EXERCICE 1 —
Mets en forme de tableau Markdown, avec les colonnes « N° » et « Ligne », les lignes de données ci-dessous. Commence à la ligne qui contient « Task: Select the », continue jusqu'à la dernière, saute les lignes vides et laisse les images de côté.

Ten German Bombers in the Air
Malgré le titre, je ne vais pas parler de football, ni même de l’aviation allemande pendant la seconde guerre mondiale. Je vais au contraire parler de Théories américaines du bombardement stratégique de Serge Gadal. Au cours de cet ouvrage, Serge Gadal aborde l’ensemble des auteurs et des structures les plus influents qui ont permis par leurs écrits, leurs conférences ou leurs formations l’émergence des théories américaines du bombardement stratégique.
Avant d’aborder les différentes théories et leurs concepteurs, Serge Gadal commence par définir les termes et les concepts sur lesquels vont s’appuyer ces théories. Sont définis en premier lieu, les termes de « doctrine militaire », la distinction entre « tactique » et « stratégie » à savoir selon Clausewitz « l’emploi des forces dans les combats » pour la tactique, et pour la stratégie « l’emploi des combats au but de la guerre »; la guerre étant elle-même définit par Clausewitz au début de Vom Kriege comme « un acte de la force ayant pour but de contraindre un adversaire à accomplir notre volonté ». Cette définition de la guerre a en partie influencé la doctrine aérienne américaine, voyant dans la guerre un instrument de la politique nationale.

DONNÉES DE L'EXERCICE —
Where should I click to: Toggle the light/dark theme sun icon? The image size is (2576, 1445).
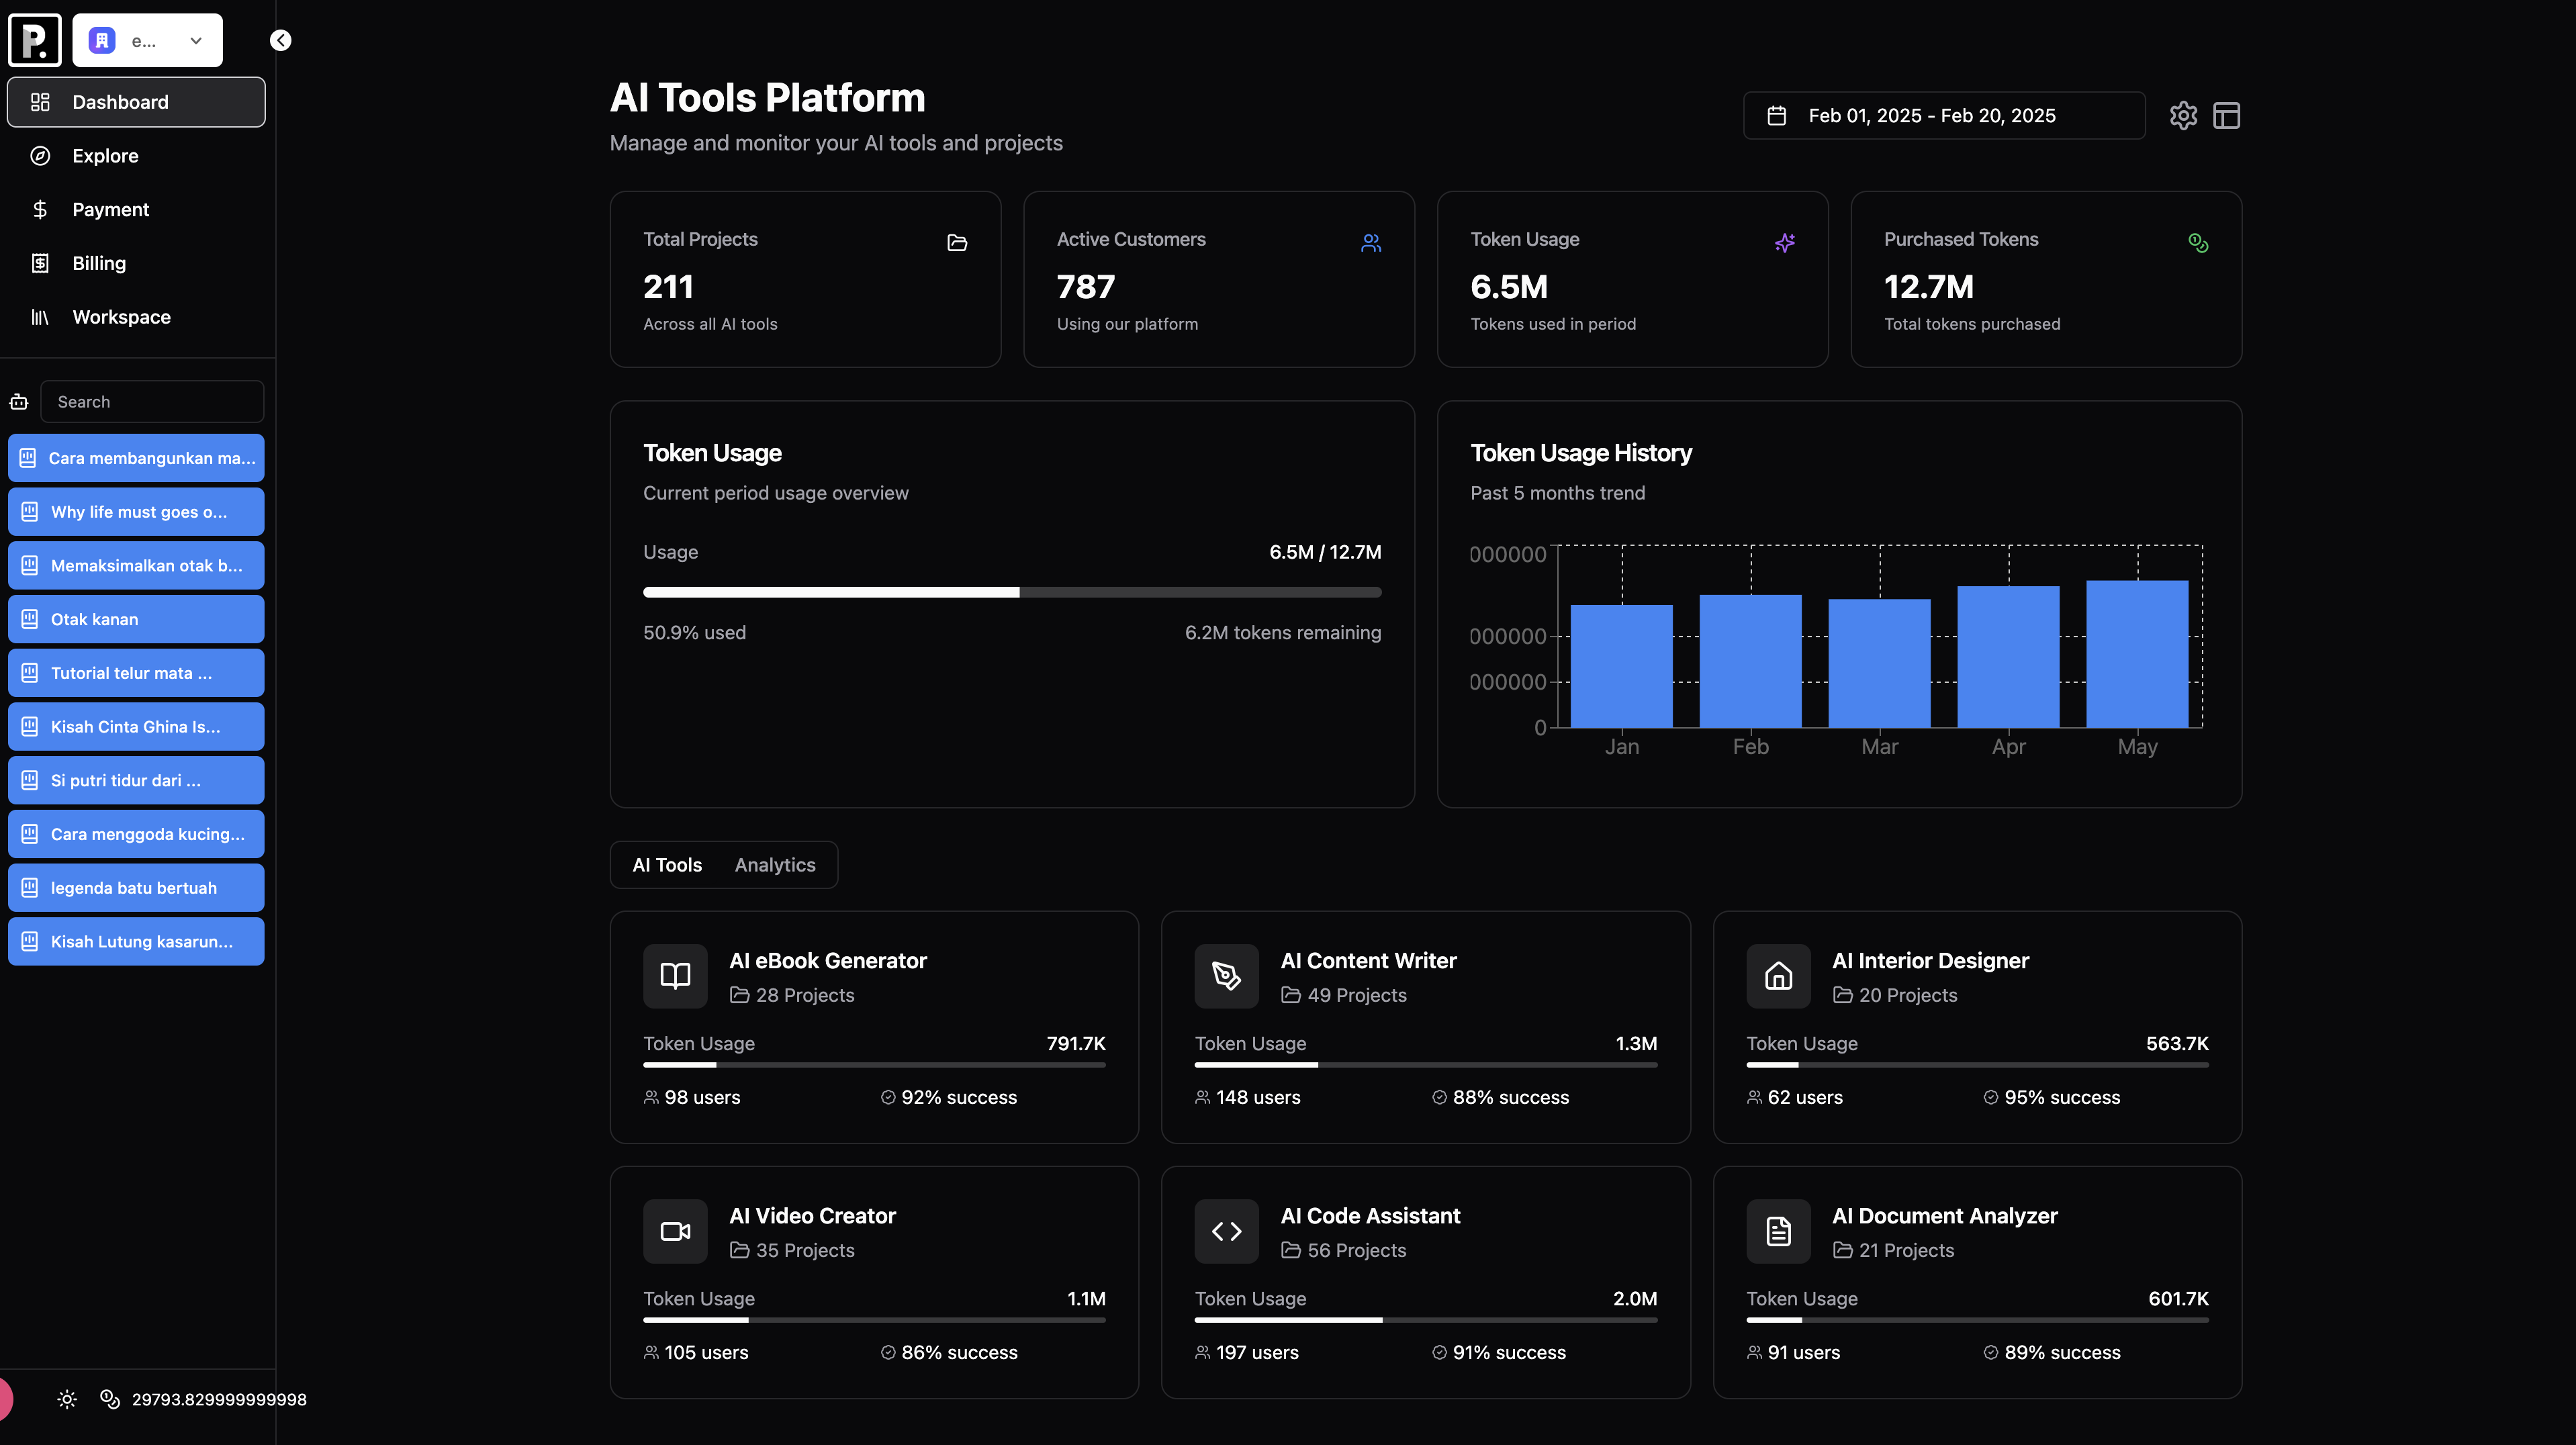pos(67,1399)
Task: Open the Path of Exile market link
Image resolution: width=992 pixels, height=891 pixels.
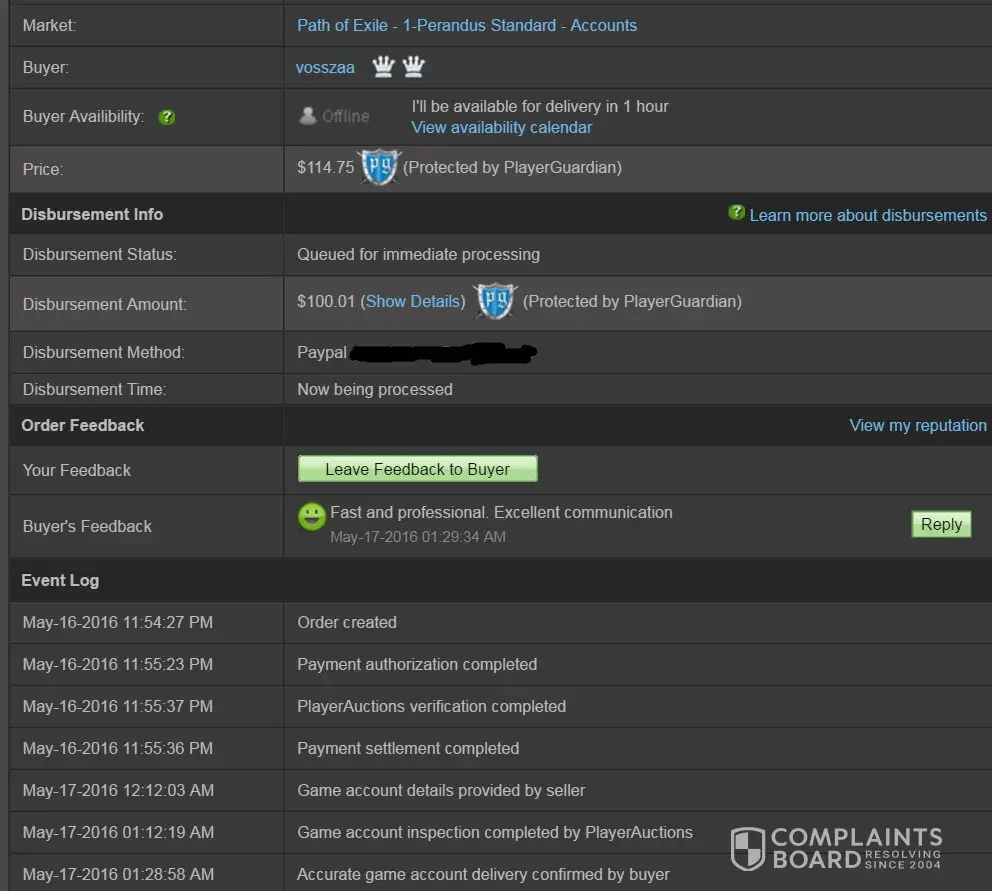Action: point(466,25)
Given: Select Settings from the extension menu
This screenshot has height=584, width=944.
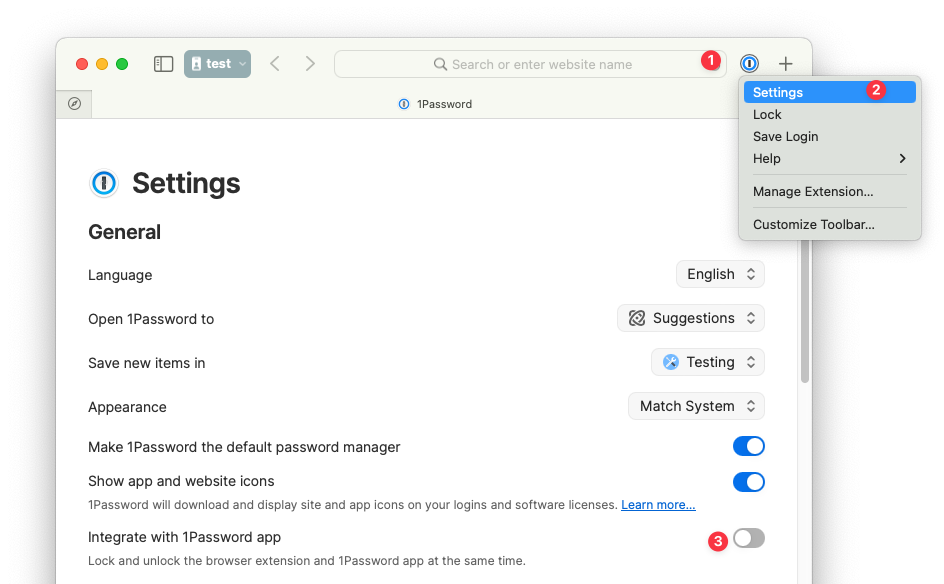Looking at the screenshot, I should [x=778, y=92].

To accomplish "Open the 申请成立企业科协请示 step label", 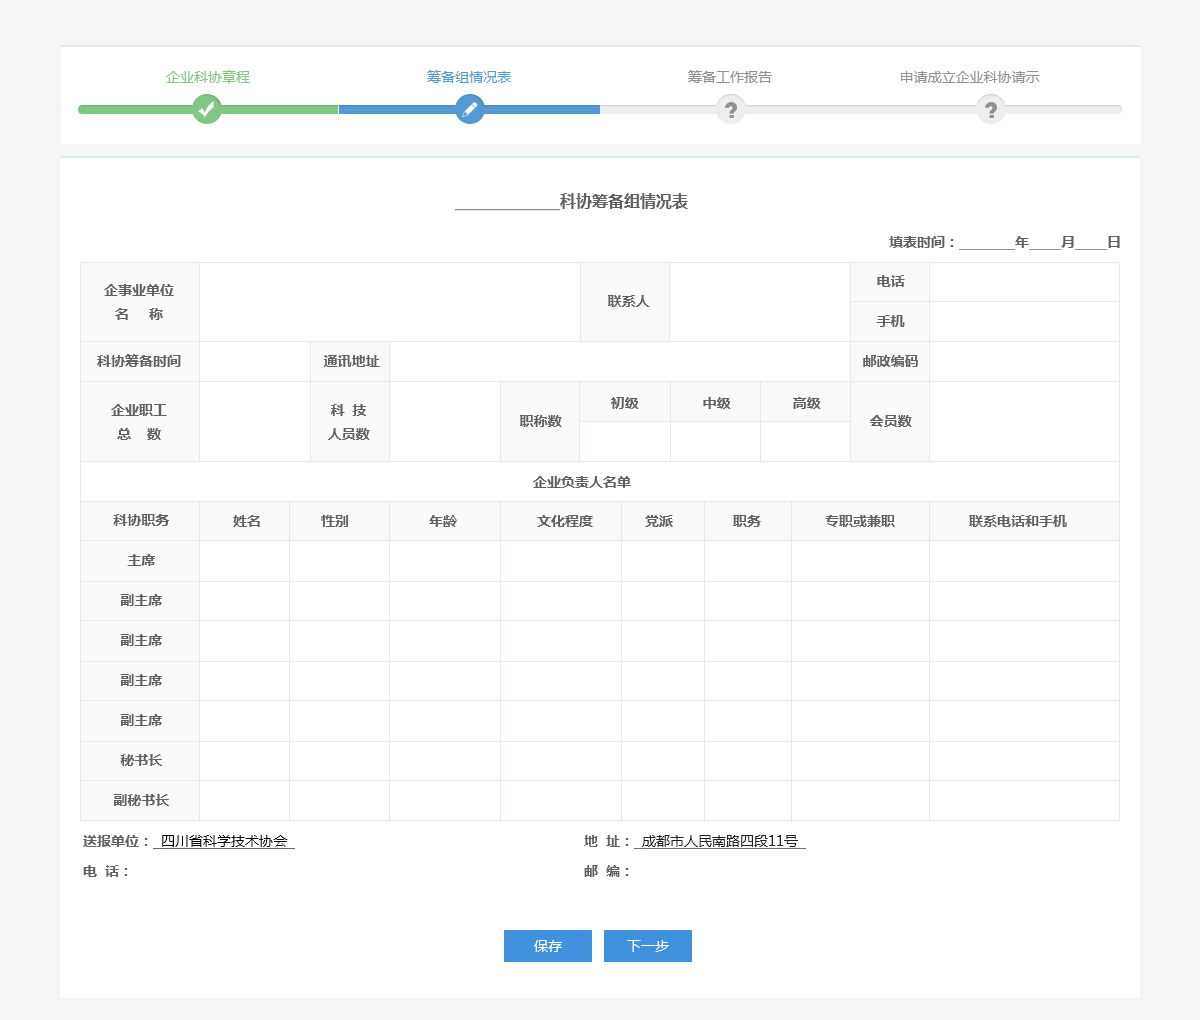I will pyautogui.click(x=970, y=77).
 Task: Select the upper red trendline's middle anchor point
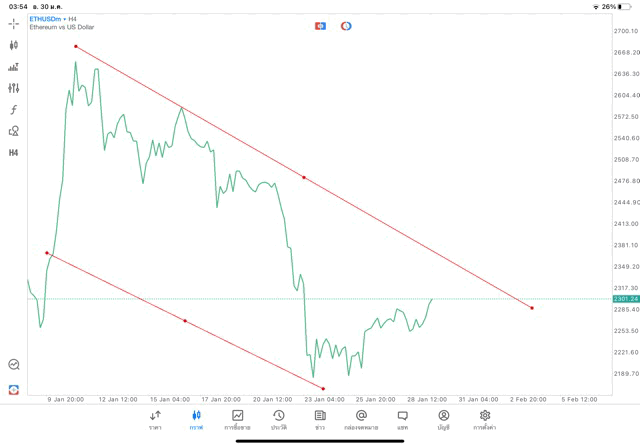[304, 178]
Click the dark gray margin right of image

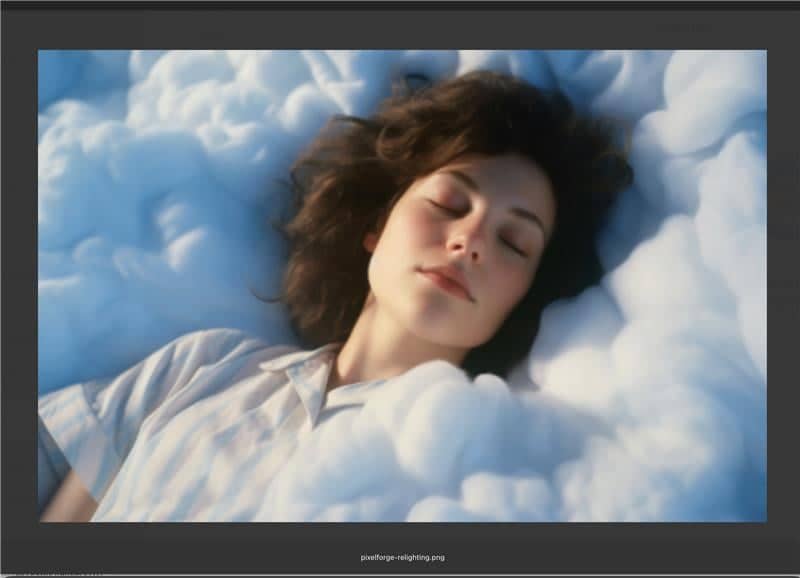[783, 290]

EXERCICE 2 —
Reprends l'extrait sur les théories américaines du bombardement stratégique de « Ten German Bombers » jusqu'à « du bombardement stratégique. », en remplaçant « Serge Gadal » par « S. Gadal ».

CORRIGÉ 1 —
| N° | Ligne |
|---|---|
| 1 |  Task: Select the upper red trendline's middle anchor point |
| 2 | [304, 178] |
| 3 | Click the dark gray margin right of image |
| 4 | [783, 290] |

CORRIGÉ 2 —
Ten German Bombers in the Air
Malgré le titre, je ne vais pas parler de football, ni même de l’aviation allemande pendant la seconde guerre mondiale. Je vais au contraire parler de Théories américaines du bombardement stratégique de S. Gadal. Au cours de cet ouvrage, S. Gadal aborde l’ensemble des auteurs et des structures les plus influents qui ont permis par leurs écrits, leurs conférences ou leurs formations l’émergence des théories américaines du bombardement stratégique.